Mother-of-one Ruth began her project earlier this year after she became fed up with snails which were attracted to her garden because of its heavy clay soil.
She said she spent hundreds of pounds trying to combat the problem without resorting to pellets because she worried they would harm soil, birds and wildlife.
Ruth didn’t want to kill the snails so she she took them away but found that they kept coming back.
Scientists originally thought the snail was too simple an organism to have a homing instinct however but her study has now proved the opposite is true.
Dr Dave Hodgson, a bioscientist from from Exeter University, was brought in to assist her with the experiment.
He admits that before before the experiment started he did not believe snails had a homing instinct.

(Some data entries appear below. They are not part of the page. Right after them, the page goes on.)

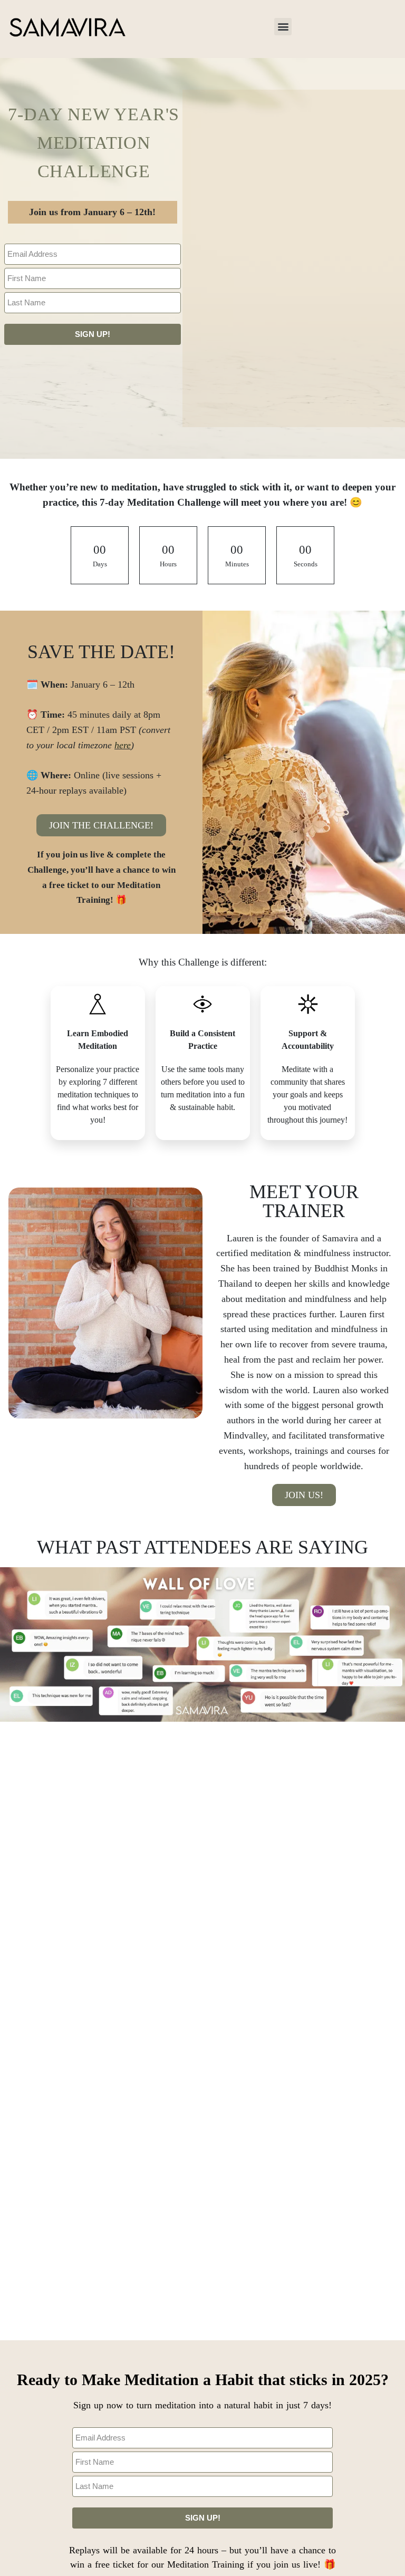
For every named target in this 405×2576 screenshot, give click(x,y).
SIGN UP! (92, 334)
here (122, 745)
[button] (283, 26)
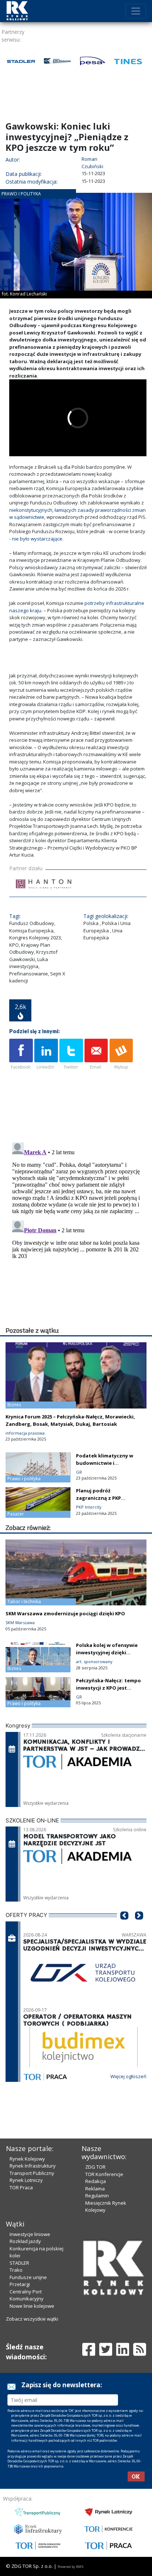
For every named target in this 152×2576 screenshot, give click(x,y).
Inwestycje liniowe (30, 2234)
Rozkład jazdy (25, 2241)
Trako (16, 2270)
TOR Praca (21, 2187)
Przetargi (20, 2284)
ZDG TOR (95, 2167)
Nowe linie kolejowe (32, 2306)
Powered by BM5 (70, 2566)
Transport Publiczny (32, 2173)
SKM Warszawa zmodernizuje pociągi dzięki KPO (65, 1613)
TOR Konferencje (104, 2174)
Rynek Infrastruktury (33, 2165)
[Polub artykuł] (21, 1054)
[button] (124, 1926)
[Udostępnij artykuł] (46, 1054)
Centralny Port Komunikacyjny (27, 2295)
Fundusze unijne (28, 2277)
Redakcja (95, 2181)
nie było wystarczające (37, 538)
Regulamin (97, 2195)
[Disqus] (77, 1232)
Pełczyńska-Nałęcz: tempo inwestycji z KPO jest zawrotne (108, 1687)
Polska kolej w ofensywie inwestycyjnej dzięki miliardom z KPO (107, 1652)
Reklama (95, 2188)
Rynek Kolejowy (27, 2158)
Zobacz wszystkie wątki (32, 2318)
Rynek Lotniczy (26, 2180)
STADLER (19, 2263)
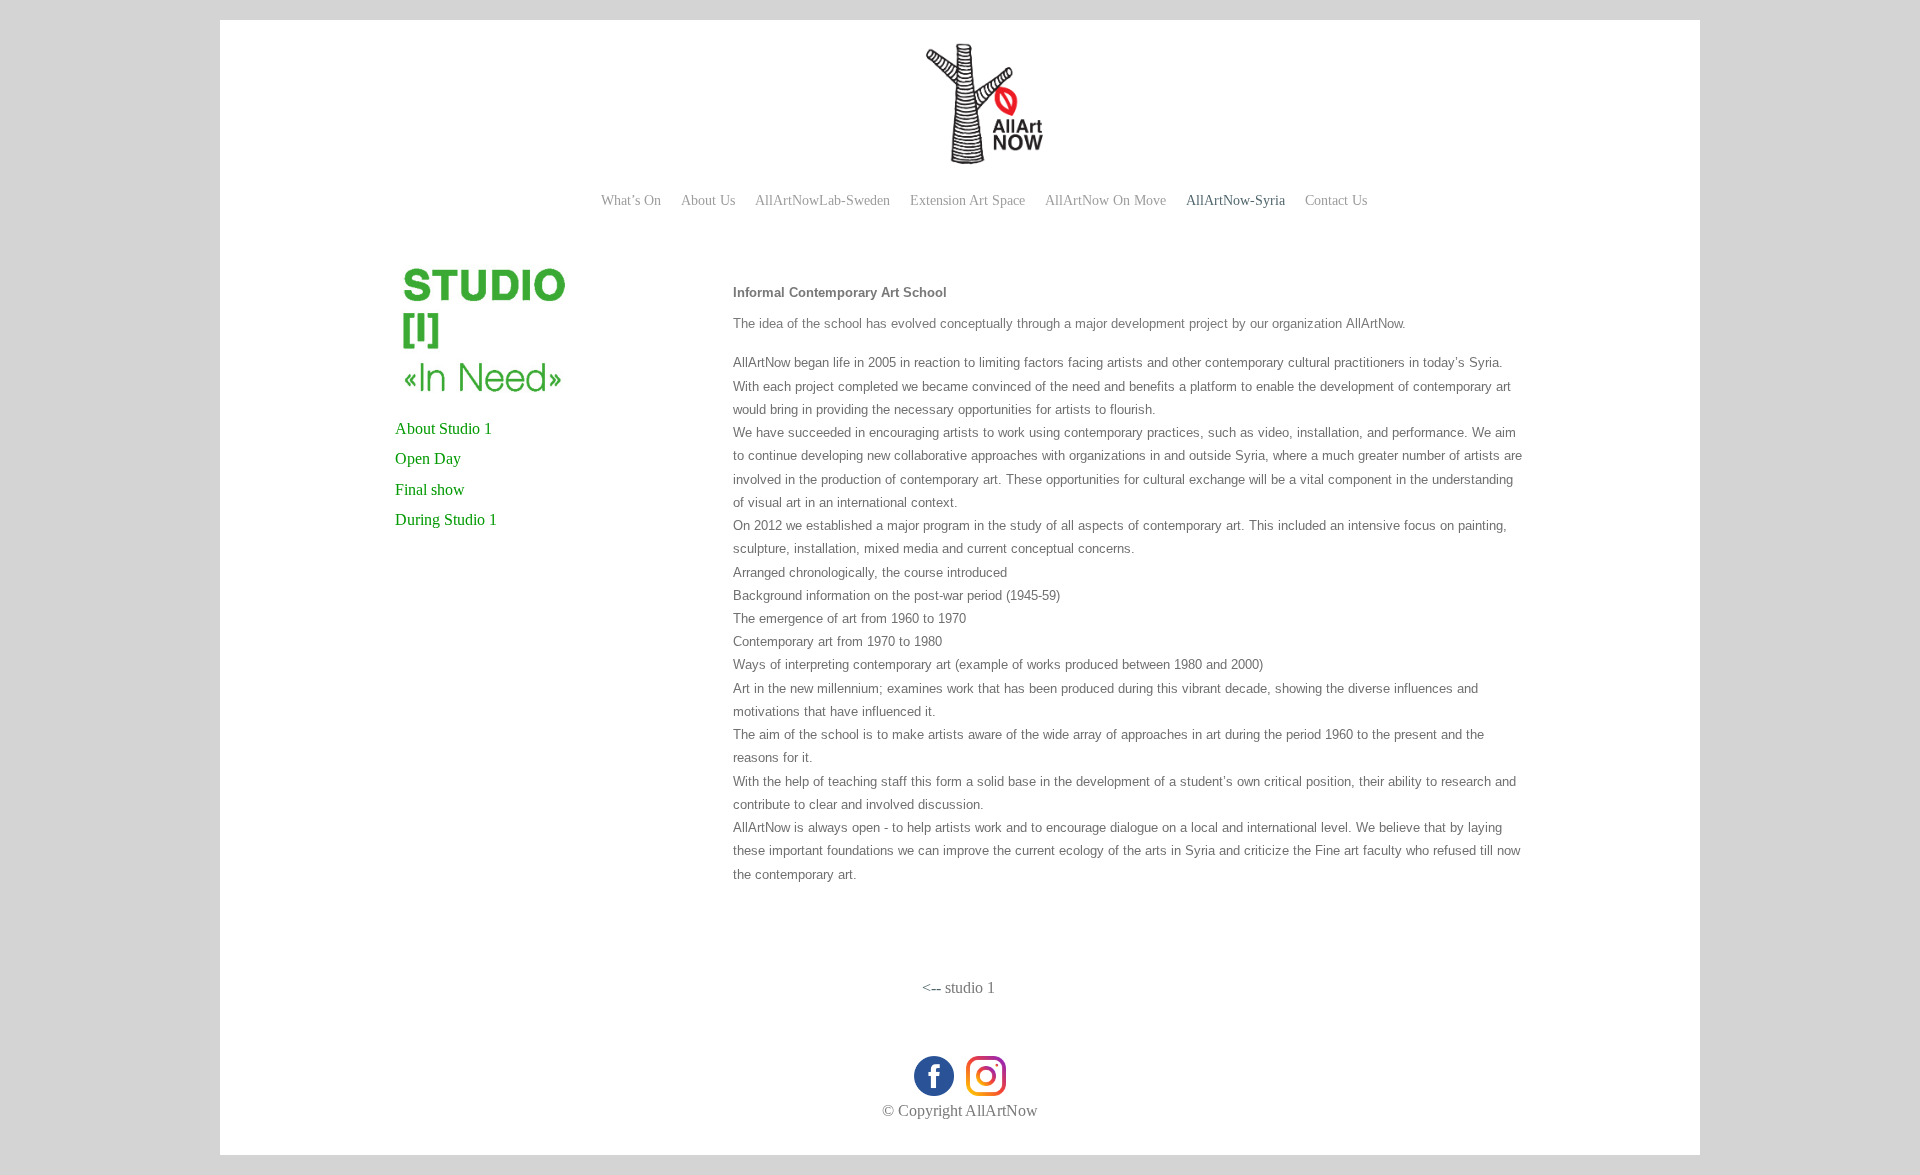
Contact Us (1336, 200)
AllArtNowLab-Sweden (822, 200)
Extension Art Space (967, 200)
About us (708, 200)
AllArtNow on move (1105, 200)
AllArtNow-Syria (1235, 200)
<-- (931, 987)
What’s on (631, 200)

He said: ”I am amazed, I was extremely sceptical. I thought there was no way that these creatures would show a homing instinct in the way that homing pigeons do for example. And yet they do.
”I am interested in taking the research further myself and have two theories I would like to explore
”They either have some clever mechanism that helps them get home or it’s entirely possible that snails are just moving around the landscape.
”Then when they stumble across a place they come from they just stop.”
Ms Brooks beat 1,000 other entries to become Britain’s best amateur scientist and her theory will be written and published in a major scientific journal.
* Helix aspersa, the common name garden snail, is a species of land snail, a pulmonate gastropod that is one of the best-known of all terrestrial molluscs.
The species is edible, but more often regarded as a garden pest. It is native to the Mediterranean region and western Europe, from northwest Africa and Iberia east to Asia Minor, and north to the British Isles.
The garden snail is a herbivore and hermaphrodite, producing both male and female gametes. Reproduction is usually sexual, although self-fertilisation can occur. During a mating session of several hours, two snails exchange sperm.
The garden snail uses love darts during mating. Females lay up to six batches of 80 eggs a year. Young snails take one to two years to reach maturity.